We retain personal data only:

• For as long as necessary to fulfil the contractual services to the client;
• As instructed by the data controller; or
• As required by legal, regulatory, or professional obligations (e.g. for insurance or financial recordkeeping).

Upon termination of services or written instruction, we will securely delete or return all personal data to the controller, unless retention is legally required.

Data Subject Rights

As a data processor, we do not respond directly to data subject requests (e.g. access, correction, deletion). If we receive such a request, we will promptly notify the relevant data controller so they can fulfil their obligations under the UK GDPR.

If we act as a controller for limited purposes (e.g. business contact data), we will handle such requests directly in accordance with the law.

Data Breach Management

In the event of a personal data breach, we will:

• Take immediate steps to contain and mitigate the breach;
• Notify the relevant data controller without undue delay;
• Provide full cooperation and information to support the controller’s investigation and notification obligations to the ICO or affected individuals.

Accountability and Training

We maintain detailed records of processing activities under Article 30 of UK GDPR and implement data protection by design and by default across our systems.

All employees handling insurance data receive mandatory training on data protection, confidentiality, and claims-handling ethics.

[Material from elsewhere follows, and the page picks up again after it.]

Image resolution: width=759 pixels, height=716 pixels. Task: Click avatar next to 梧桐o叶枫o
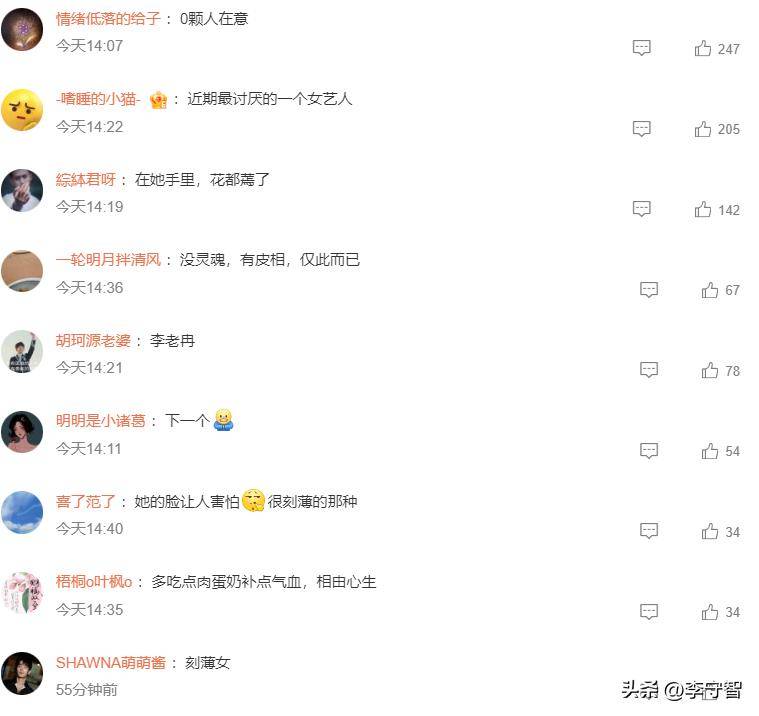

Our Role as a Data Controller

In limited situations, we act as a data controller (e.g. for employee records, supplier management, or client business contact information).
In these cases, we process personal data lawfully, fairly, and transparently, and provide privacy information to those affected.

Contact Information

For any questions or concerns regarding this policy or our data protection practices, please contact:

Data Protection Officer (DPO)
Ricky Pandya
RPS Associates
PO Box 12185, Brentwood, Essex CM14 9AW
Email: rp@@rpsassociates.co.uk
Telephone: 01277 523222

If you believe that your personal data has been handled improperly, you have the right to lodge a complaint with the Information Commissioner’s Office (ICO):

Website: www.ico.org.uk

Policy Review

We review and update this Data Privacy Policy at least annually, or sooner if there are significant changes to our processing activities, data protection law, or client requirements.